Bei der Strategie des Ausradierens löschte man zugleich ganze Kulturstädte aus. In Hildesheim – und ähnlich in den anderen zerbombten Städten – wurden neben den Kirchen auch Schulen, Bibliotheken und Archive vernichtet, ein Theater, Museen und Denkmäler, Kapellen und Konvikte, Ateliers, Kunstgalerien und Buchhandlungen, das ganze Spektrum des kulturellen Lebens im Strom einer 1000jährigen Geschichte.
„Rückblickend deutet alles darauf hin, dass der Luftkrieg gegen Deutschland das Ziel verfolgte, möglichst viel von dem Land, seinen Menschen und seinem kulturellen Erbe zu zerstören“, schreibt der britische Professor Anthony C. Grayling.
Wenn der mögliche Verlust des Archivs der Stadt Köln als „kulturelle Katastrophe“ bezeichnet wird, dann bedeutete der Bombenkrieg gegen die Städte Deutschlands eine nationale Kulturkatastrophe, ein Kulturozid.
Die größte Bücherverbrennung aller Zeiten
Schon im September 1942 verlor die Landesbibliothek Karlsruhe 350.000 Bände, im Staatsarchiv Hannover verbrannten die Kernbestände, darunter eine Papsturkunde von 1026 für das Hochstift Hildesheim.
Der Würzburgangriff im März 1945 löschte die im Schloss aufgewahrten Akten des Kurfürstentums Mainz und des Fürstbistums Würzburg aus.
Etwa die Hälfte der deutschen Archivalien war ausgelagert, die andere Hälfte wurde zu vier Fünftel durch den Brandkrieg vernichtet.
Der Feuersturm in Hamburg vernichtete auch 625.000 Bücher der Staats- und Universitätsbibliothek, die Bayrische Staatsbibliothek verlor eine halbe Million Bücher, mehr als zwei Drittel der Bestände verbrannten in den Universitätsbibliotheken von Münster und Gießen.

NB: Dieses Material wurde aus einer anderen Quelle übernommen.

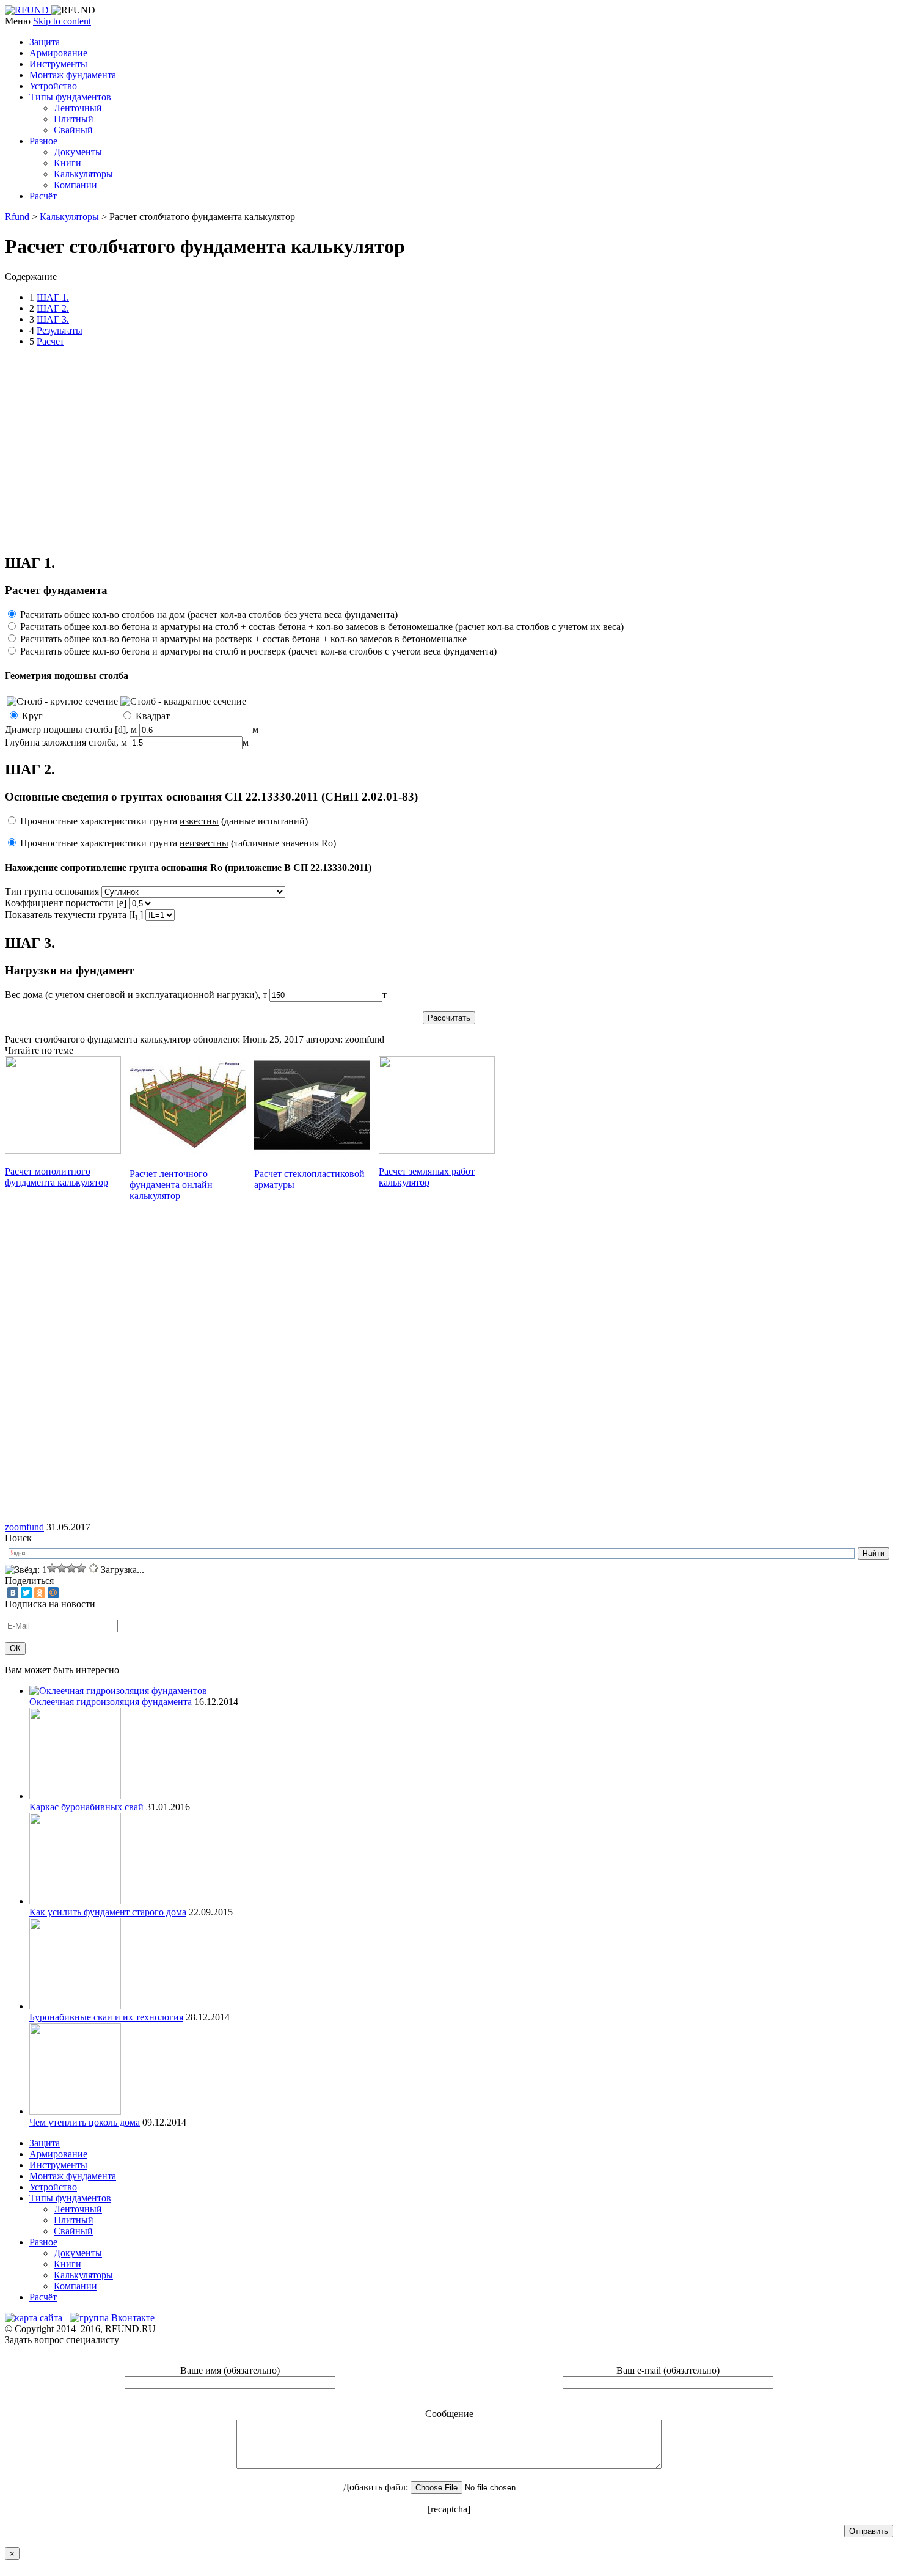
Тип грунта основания (52, 891)
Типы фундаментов (70, 97)
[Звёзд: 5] (81, 1568)
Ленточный (78, 108)
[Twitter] (26, 1592)
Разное (43, 141)
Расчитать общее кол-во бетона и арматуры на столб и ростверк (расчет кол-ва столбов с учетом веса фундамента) (258, 651)
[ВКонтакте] (12, 1592)
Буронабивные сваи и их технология (106, 2017)
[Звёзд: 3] (62, 1568)
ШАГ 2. (53, 308)
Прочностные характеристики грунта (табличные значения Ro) (178, 843)
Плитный (73, 119)
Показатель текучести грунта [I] (74, 914)
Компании (75, 185)
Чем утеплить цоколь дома (84, 2122)
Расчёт (43, 196)
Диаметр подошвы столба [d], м (71, 729)
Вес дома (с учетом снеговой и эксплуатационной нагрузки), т (136, 994)
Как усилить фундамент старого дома (107, 1912)
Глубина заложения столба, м (66, 742)
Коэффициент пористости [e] (65, 903)
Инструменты (58, 64)
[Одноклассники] (39, 1592)
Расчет (50, 341)
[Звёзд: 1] (26, 1570)
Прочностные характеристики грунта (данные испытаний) (164, 821)
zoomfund (24, 1527)
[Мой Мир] (53, 1592)
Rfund (17, 216)
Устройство (53, 86)
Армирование (58, 53)
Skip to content (62, 21)
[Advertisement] (227, 448)
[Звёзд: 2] (52, 1568)
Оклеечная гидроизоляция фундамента (110, 1702)
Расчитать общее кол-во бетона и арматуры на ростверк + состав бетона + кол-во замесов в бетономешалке (243, 639)
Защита (44, 42)
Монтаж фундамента (72, 75)
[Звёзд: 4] (71, 1568)
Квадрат (153, 716)
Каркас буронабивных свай (86, 1807)
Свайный (73, 130)
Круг (32, 716)
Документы (78, 152)
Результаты (59, 330)
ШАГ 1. (53, 297)
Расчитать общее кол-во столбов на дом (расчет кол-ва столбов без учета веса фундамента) (209, 614)
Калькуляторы (83, 174)
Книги (67, 163)
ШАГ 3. (53, 319)
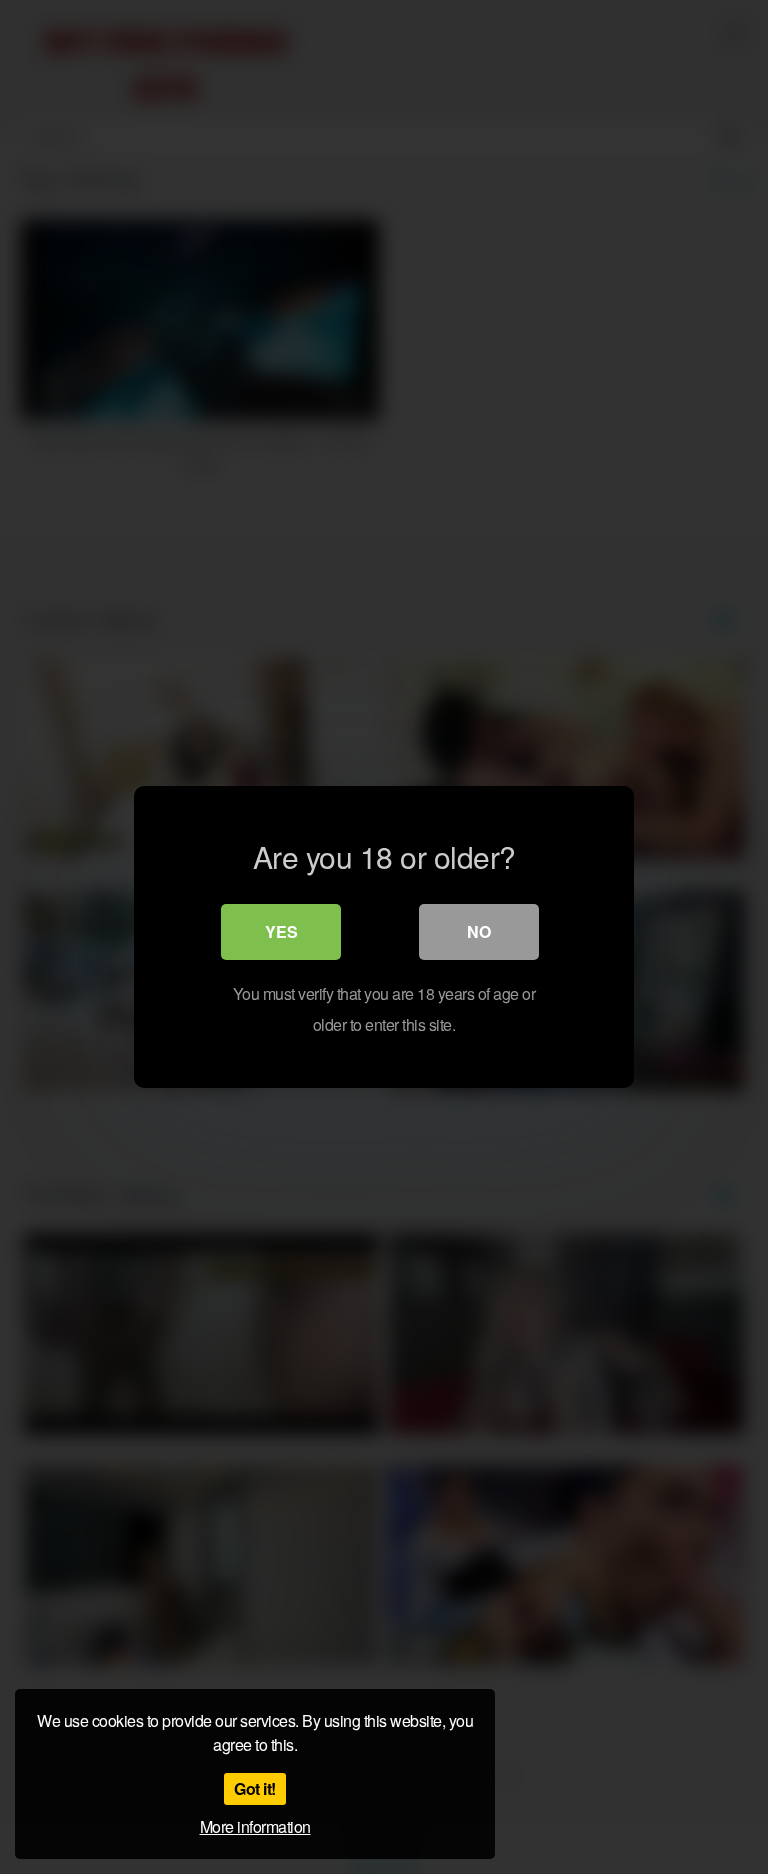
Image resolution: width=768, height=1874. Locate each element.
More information (255, 1826)
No (479, 931)
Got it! (255, 1788)
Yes (281, 931)
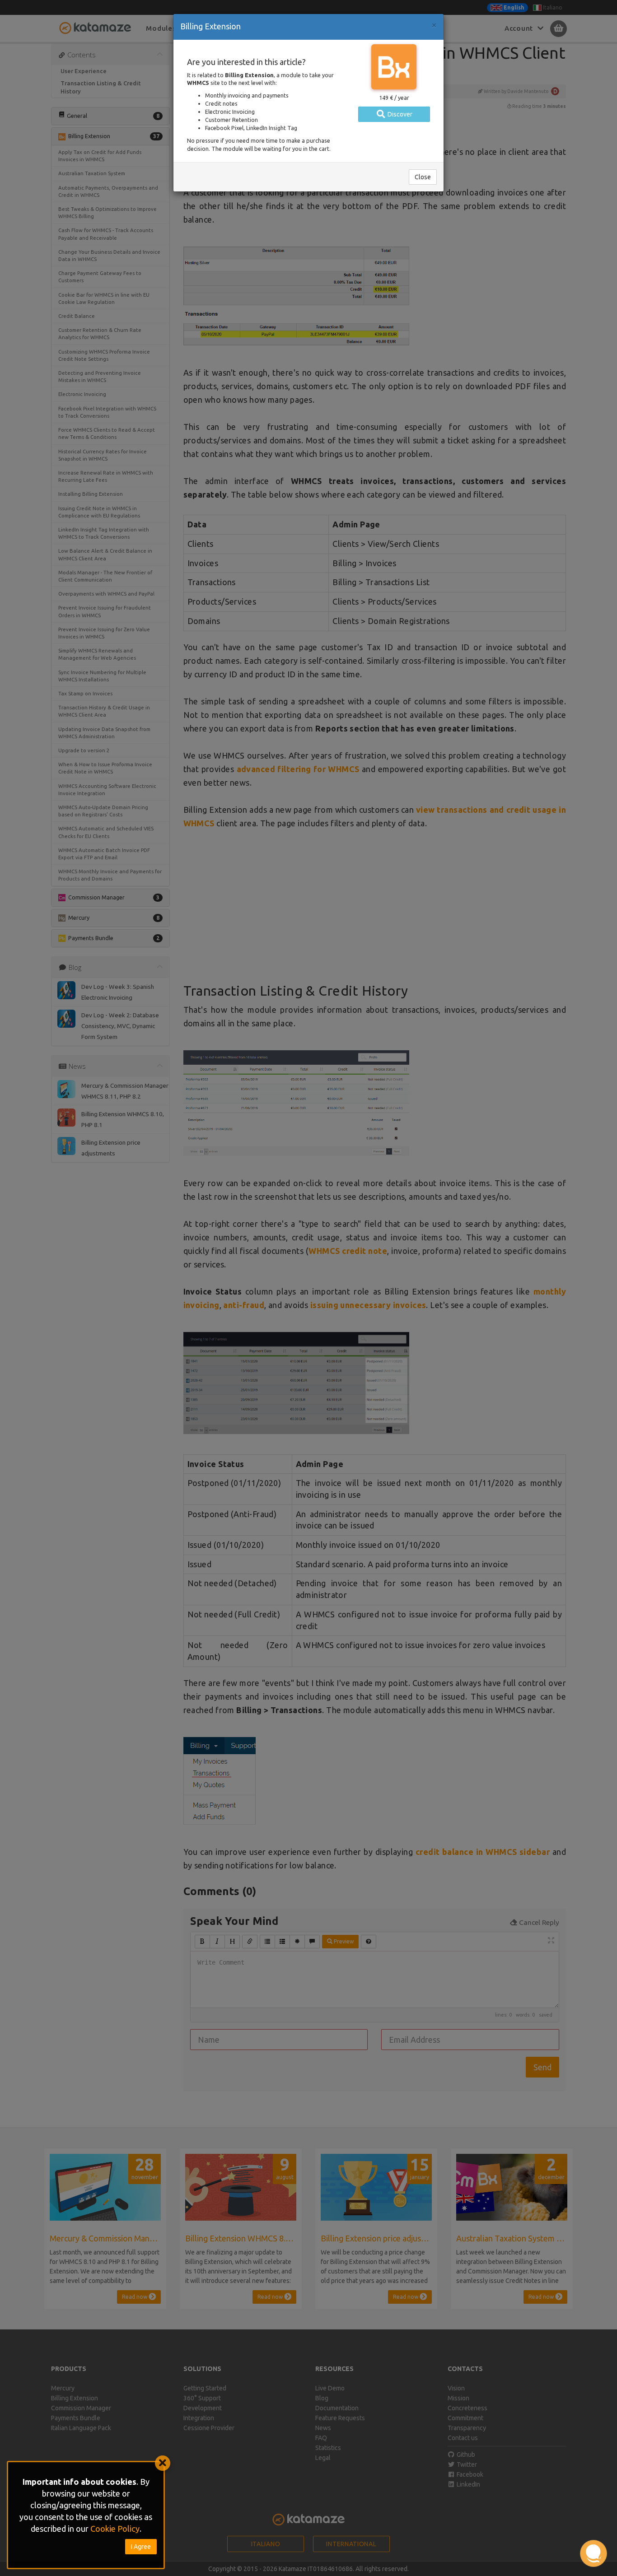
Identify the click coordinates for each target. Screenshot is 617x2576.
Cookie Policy (115, 2528)
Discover (399, 114)
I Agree (141, 2546)
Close (423, 177)
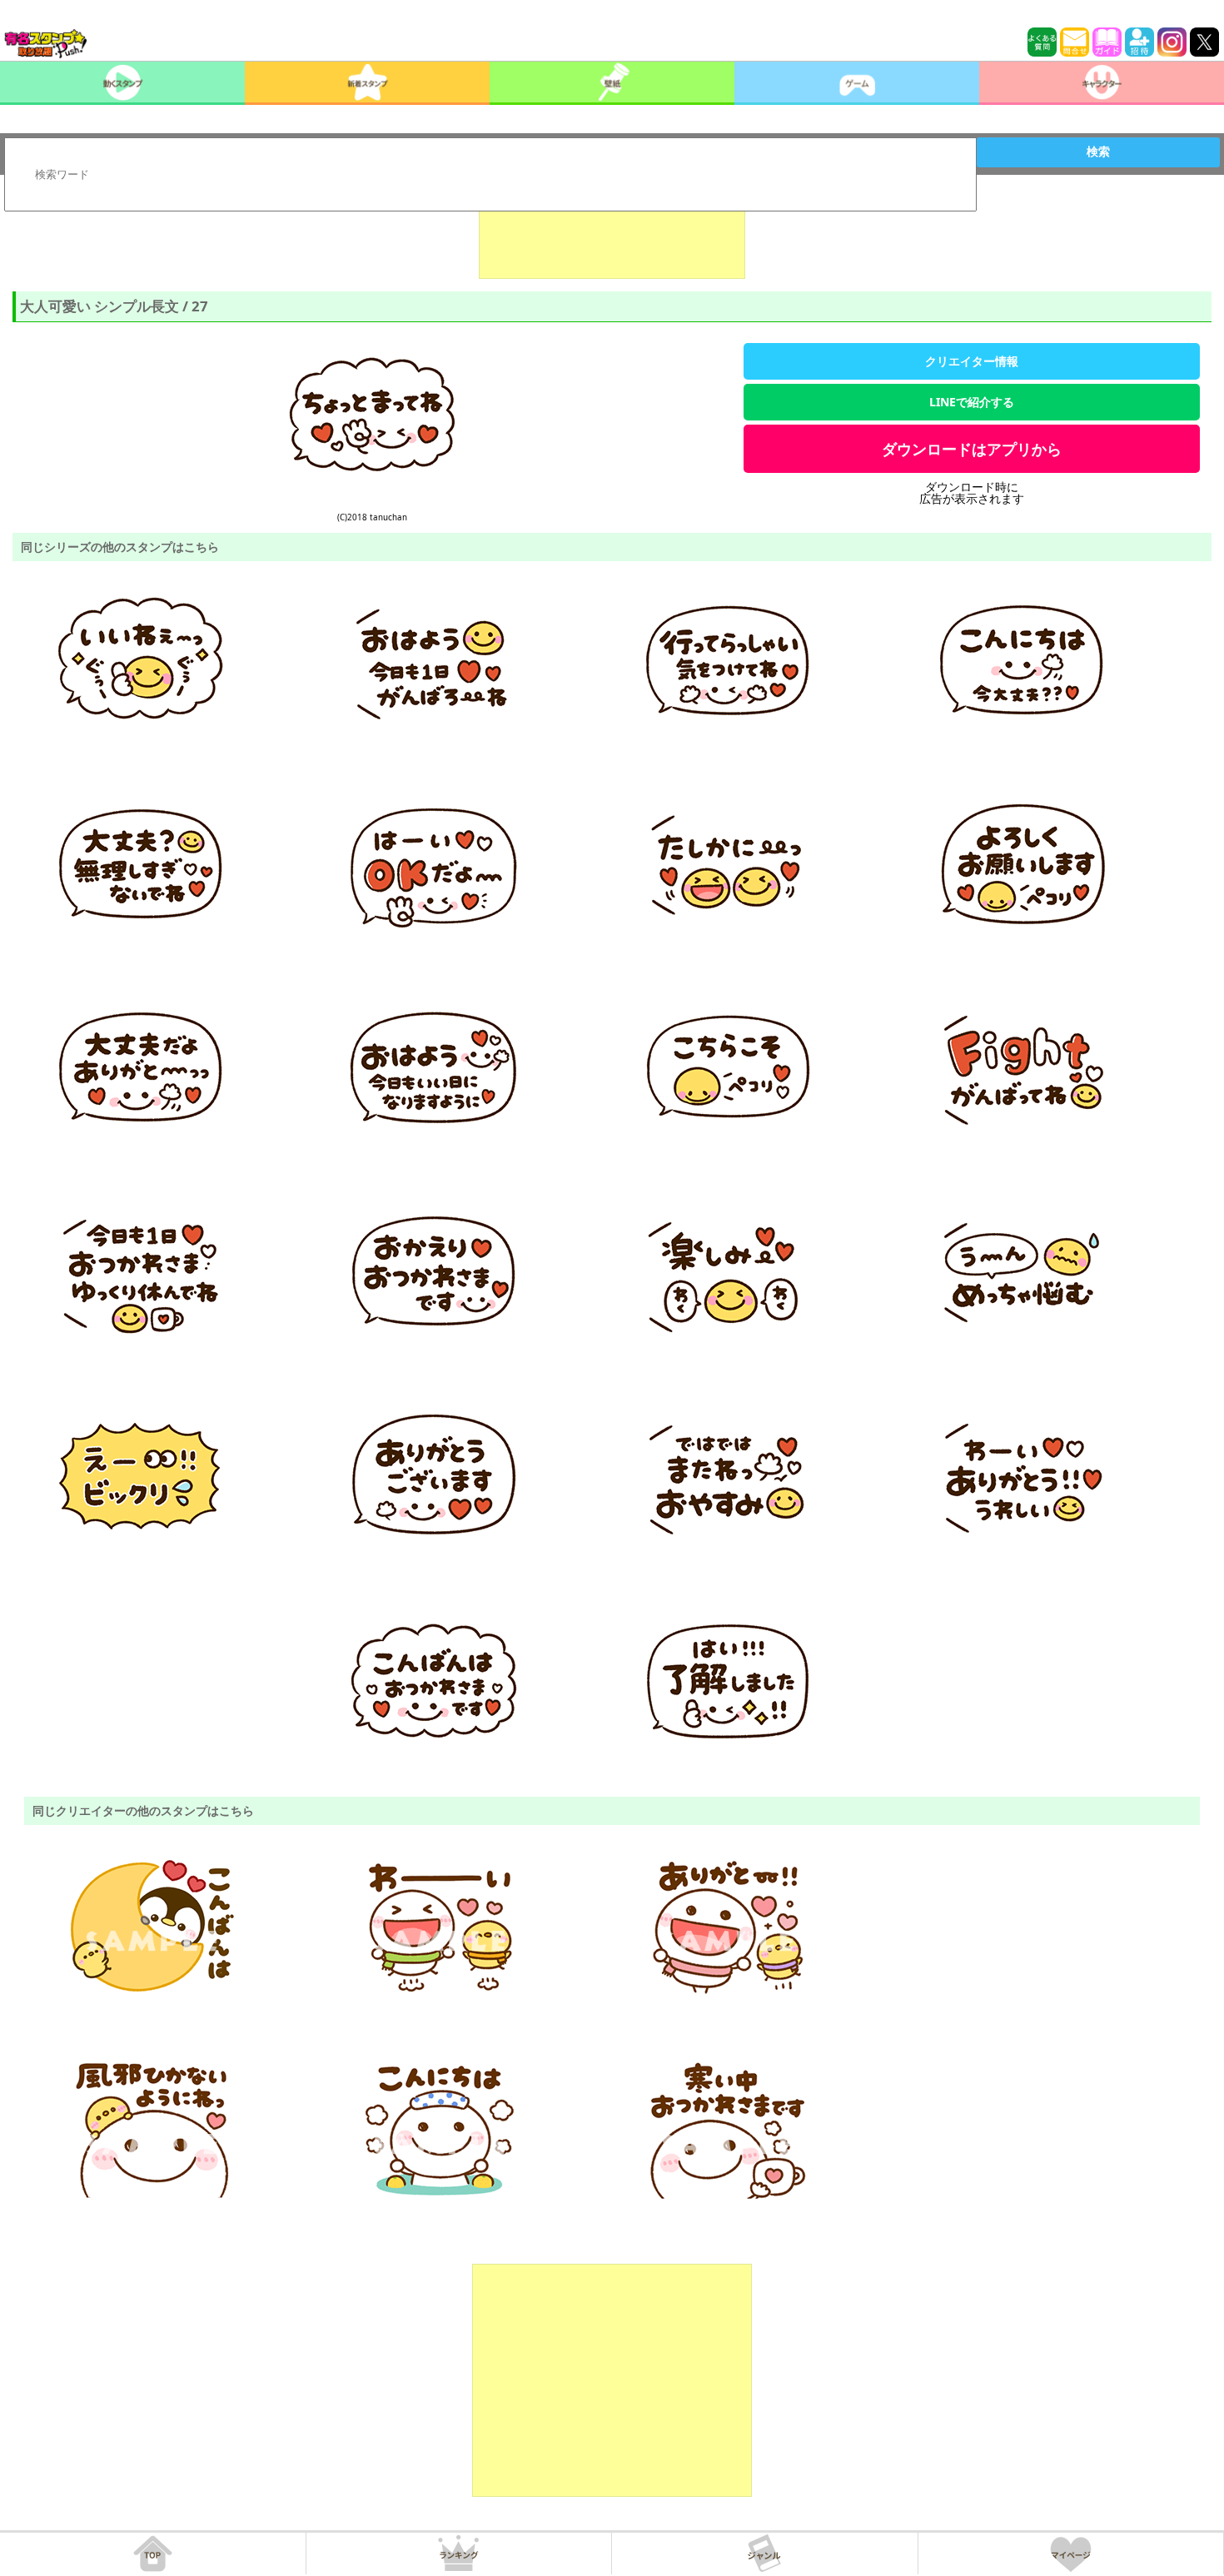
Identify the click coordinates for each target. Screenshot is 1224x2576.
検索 (1098, 151)
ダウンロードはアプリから (972, 449)
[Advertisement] (612, 237)
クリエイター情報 (971, 361)
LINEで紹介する (971, 402)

Die alliierten Bomber fachten die größte Bücherverbrennung aller Zeiten an.
Gezielte Kulturzerstörung
War die Zerstörung des kulturellen Erbes an Kunstschätzen, Kulturdenkmälern und historischen Schriften der Deutschen nur ein unbeabsichtigter Kollateralschaden, fragte die britische Autorin Vera Brittain schon 1944.
Es spricht einiges dafür, dass die britische Kriegsführung neben der Durchhalte-Moral auch die Kultur der Deutschen brechen wollte, um sie nach dem Krieg mit der anglo-amerikanischen Zivilisation zu überwältigen.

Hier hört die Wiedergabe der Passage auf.